Task details:
As the output, give exactly the lines that run from the one with "Select the 编程会话 radio button" through the end of the records below, and omit pictures.

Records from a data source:
━━━━━━━━━━
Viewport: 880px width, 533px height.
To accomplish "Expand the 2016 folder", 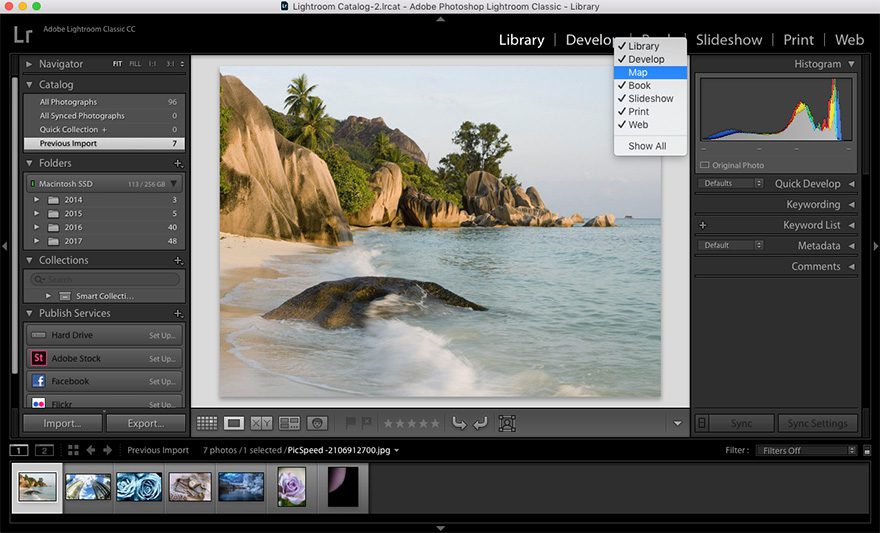I will (x=37, y=227).
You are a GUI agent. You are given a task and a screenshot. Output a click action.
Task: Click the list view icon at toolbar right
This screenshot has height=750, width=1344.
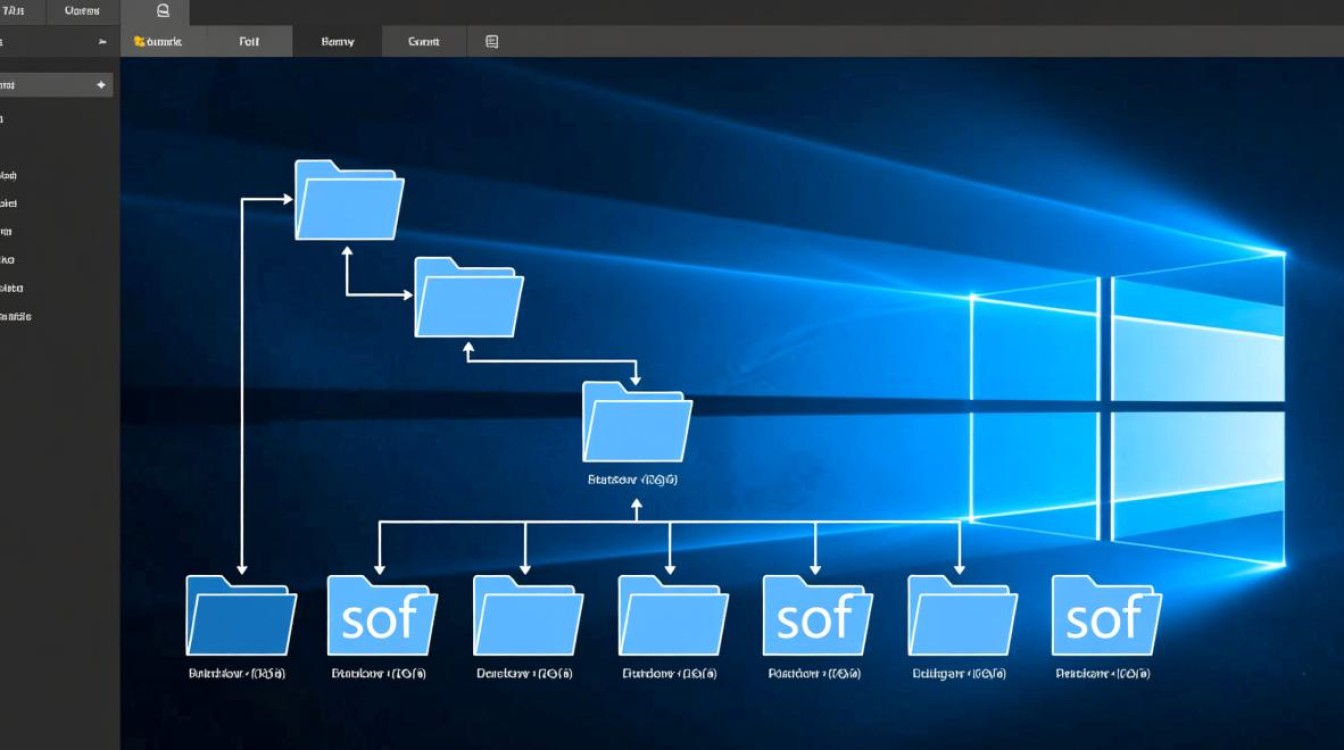tap(490, 41)
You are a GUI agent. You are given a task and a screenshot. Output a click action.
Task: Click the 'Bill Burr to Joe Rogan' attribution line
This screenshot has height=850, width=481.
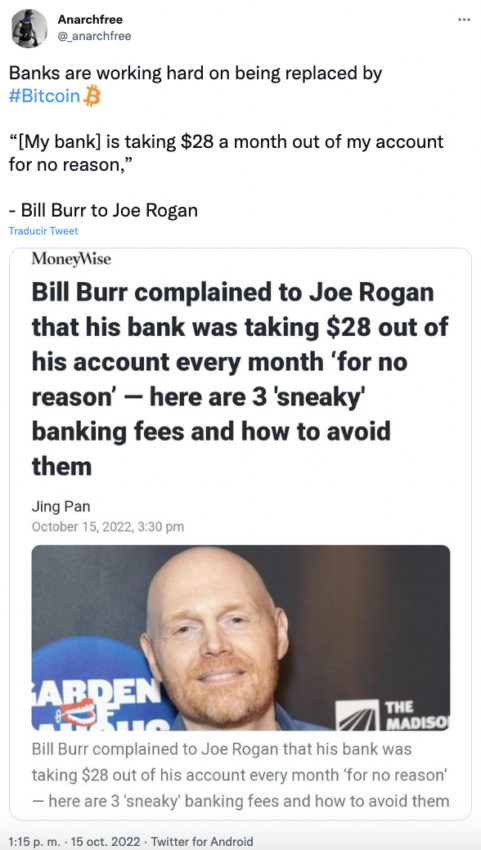pyautogui.click(x=103, y=210)
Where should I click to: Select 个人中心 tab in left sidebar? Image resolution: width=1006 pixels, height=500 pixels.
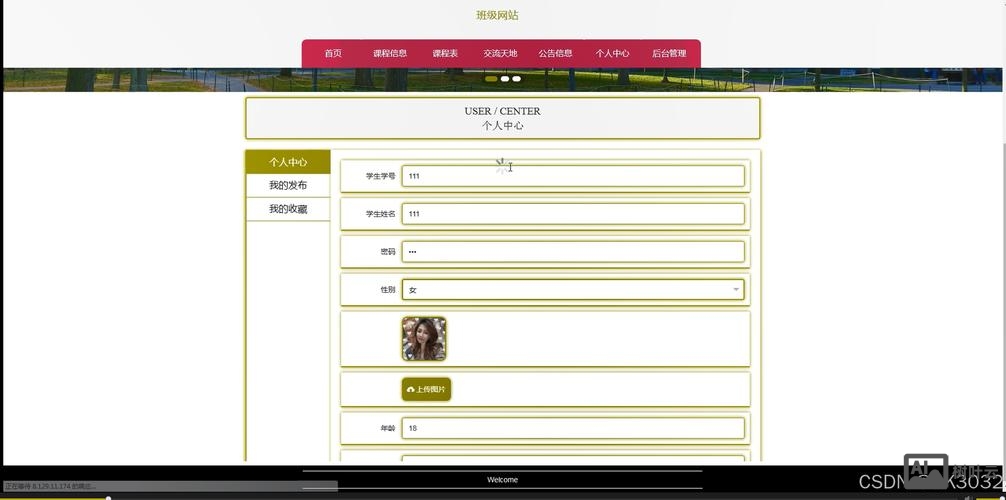click(x=288, y=162)
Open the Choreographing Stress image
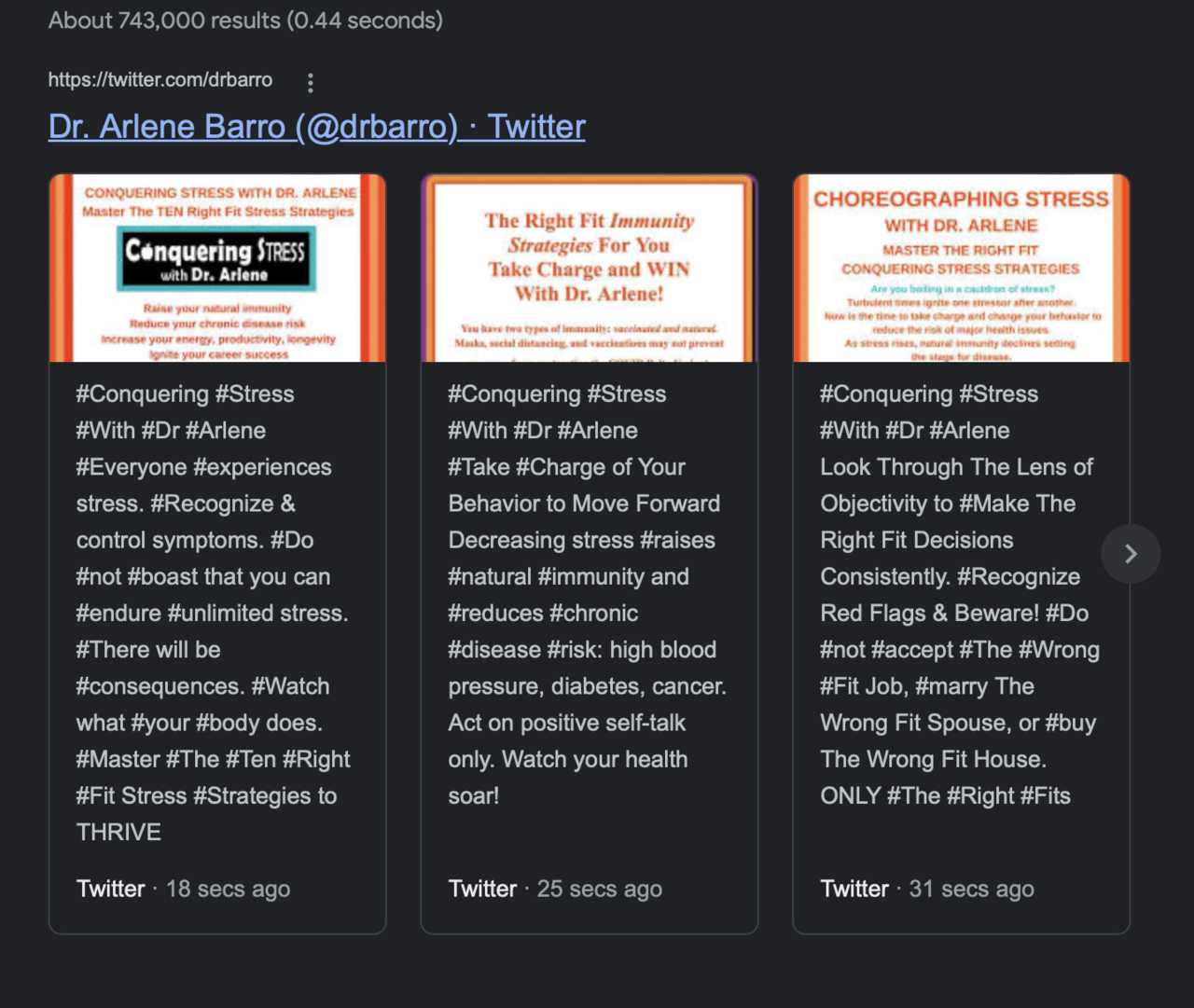 click(962, 268)
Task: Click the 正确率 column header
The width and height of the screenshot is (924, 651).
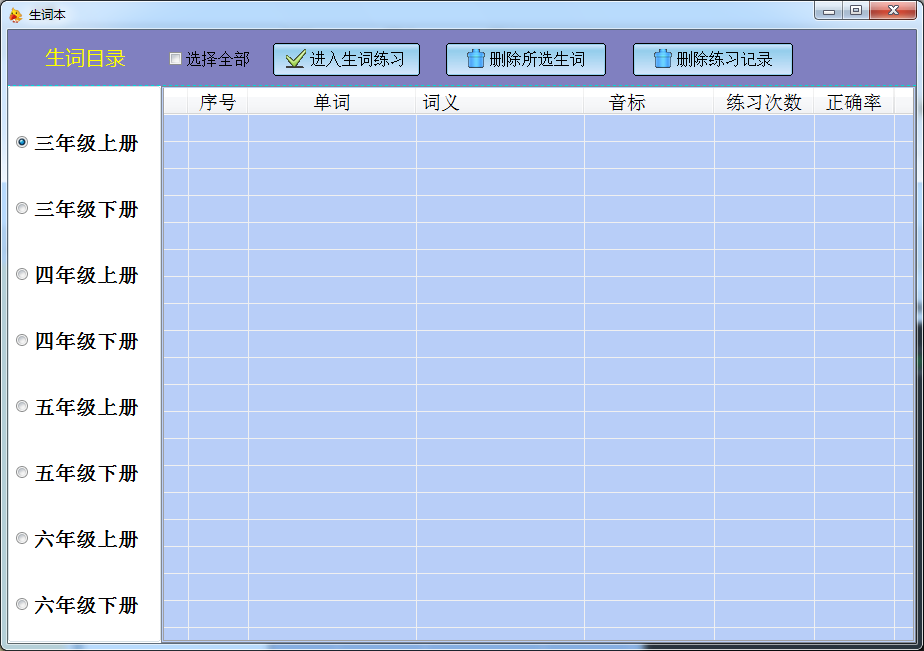Action: pos(853,102)
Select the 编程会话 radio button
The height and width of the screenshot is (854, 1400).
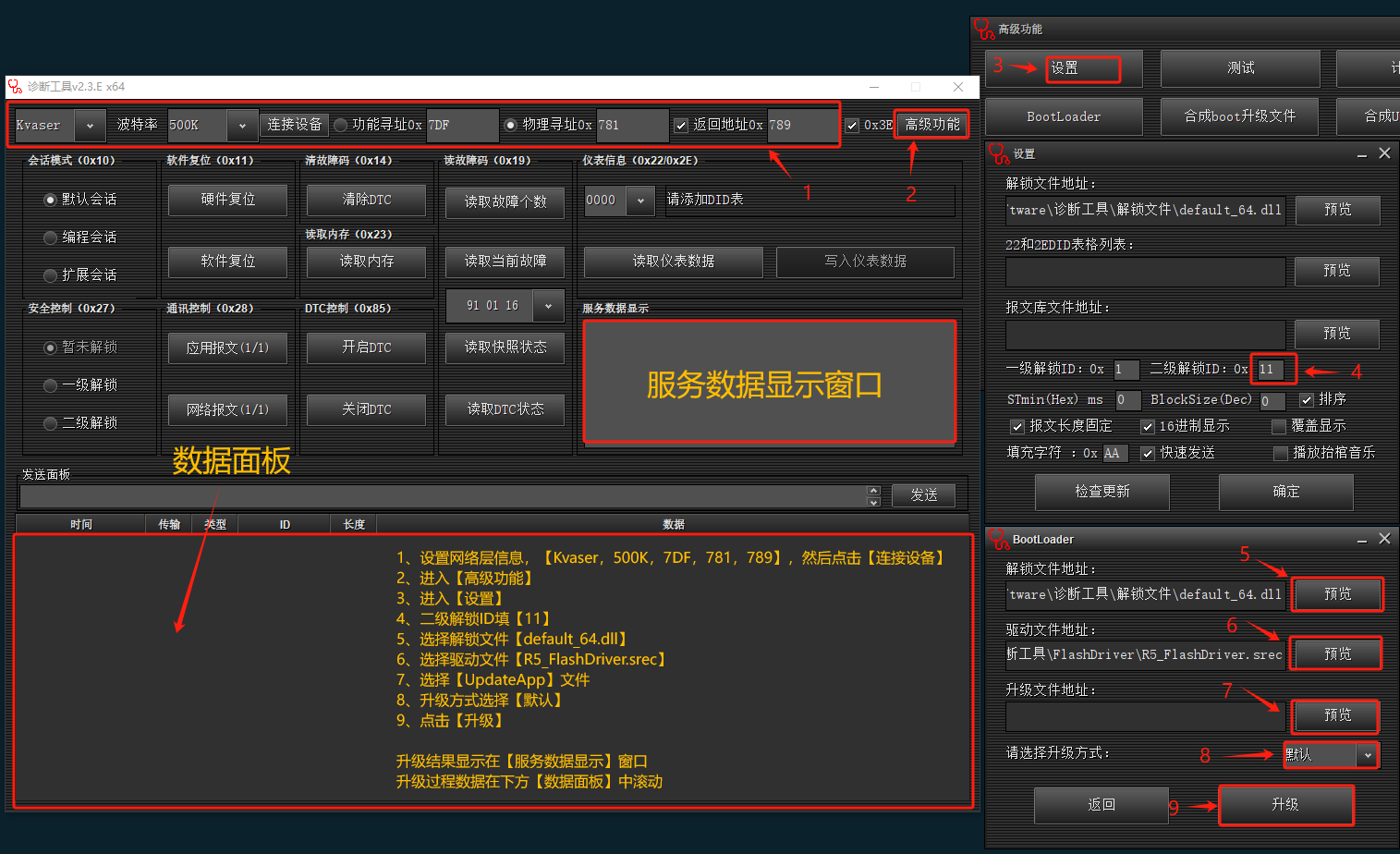[51, 238]
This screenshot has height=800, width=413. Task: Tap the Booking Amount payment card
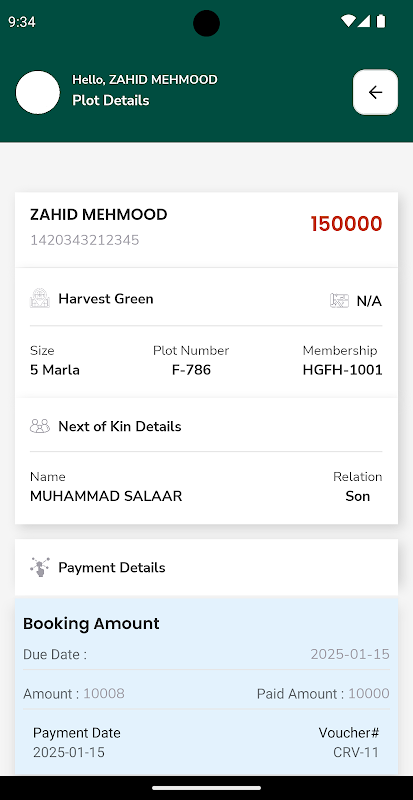(x=206, y=687)
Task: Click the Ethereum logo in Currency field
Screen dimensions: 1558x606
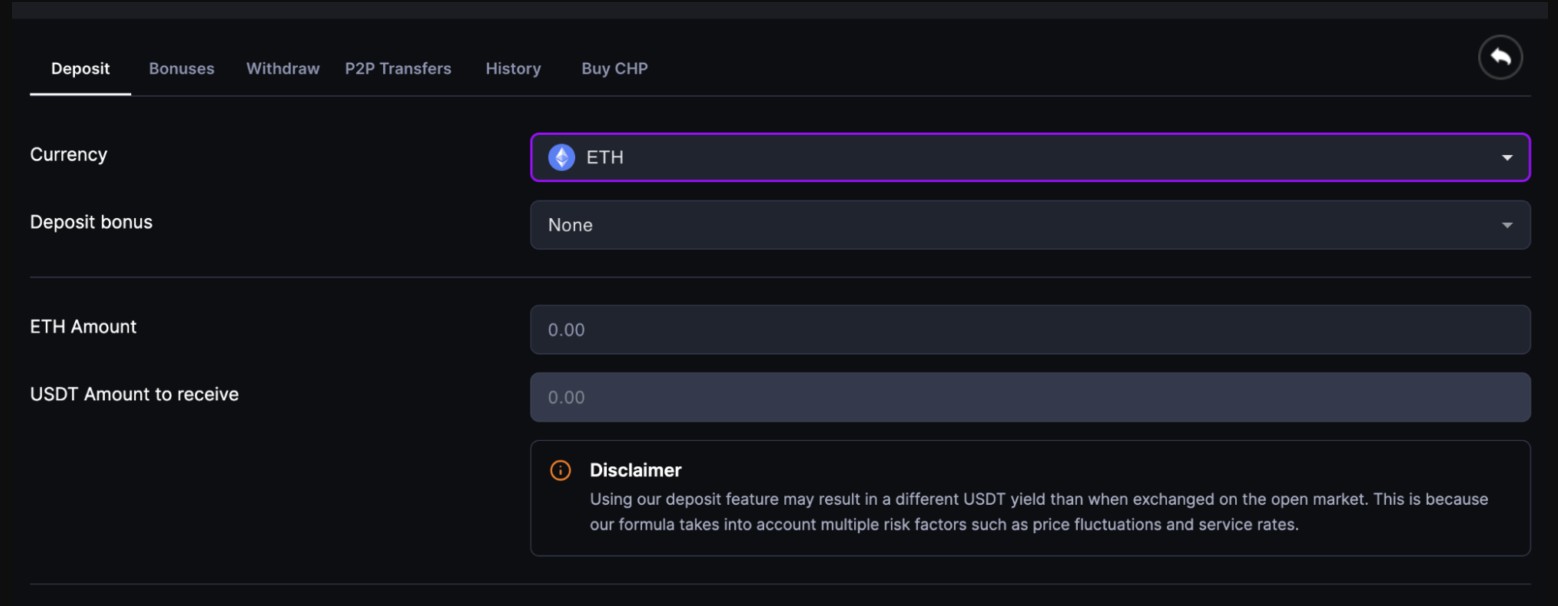Action: [562, 157]
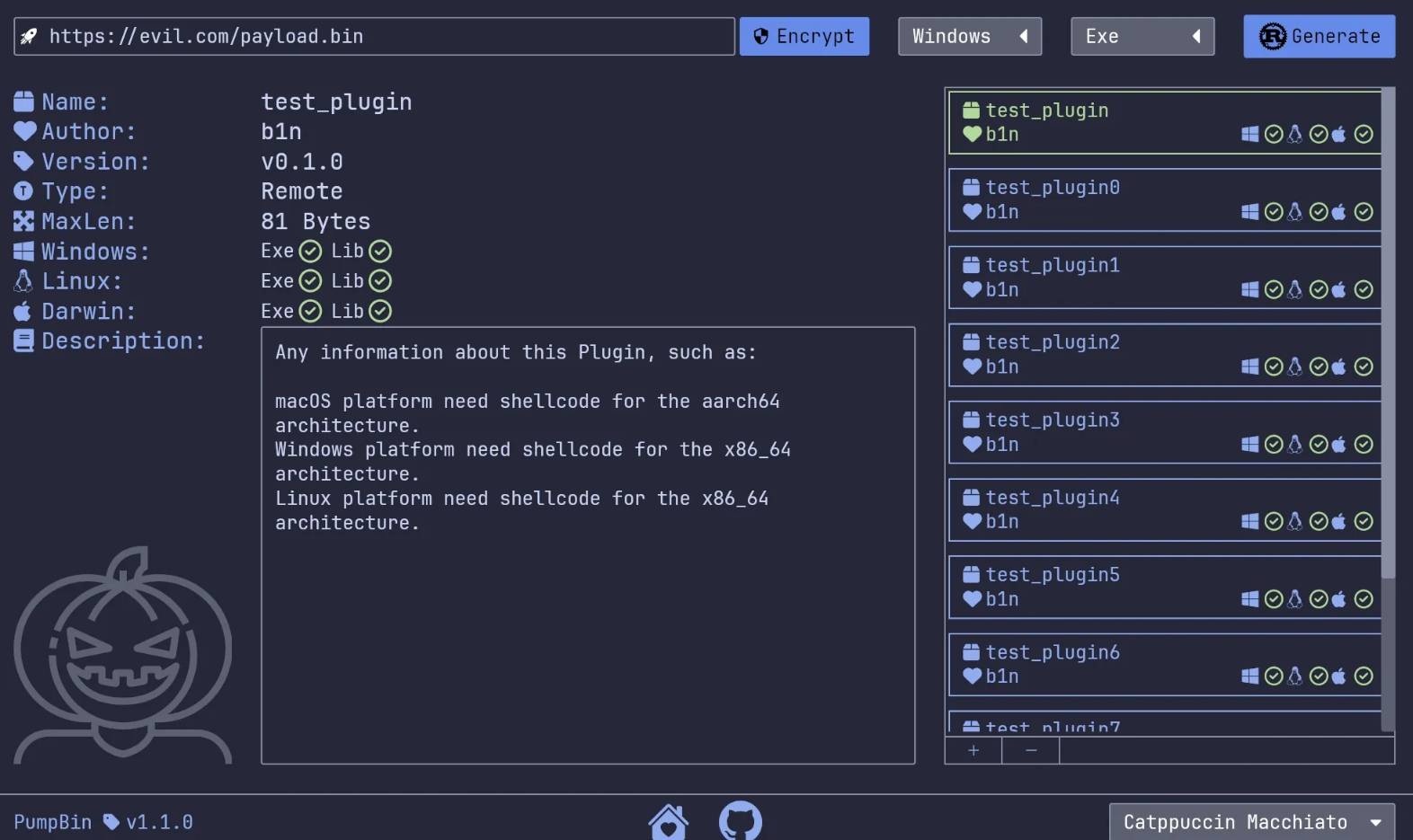Click the Windows Exe check mark
This screenshot has height=840, width=1413.
[310, 252]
━━━━━━━━━━
Response for this exercise:
Select the 编程会话 radio button
The height and width of the screenshot is (854, 1400).
[51, 238]
This screenshot has height=800, width=413. Task: Tap the Booking Amount payment card
(x=206, y=687)
Task: Click the Ethereum logo in Currency field
Screen dimensions: 1558x606
Action: [562, 157]
Click the Windows Exe check mark
This screenshot has height=840, width=1413.
[310, 252]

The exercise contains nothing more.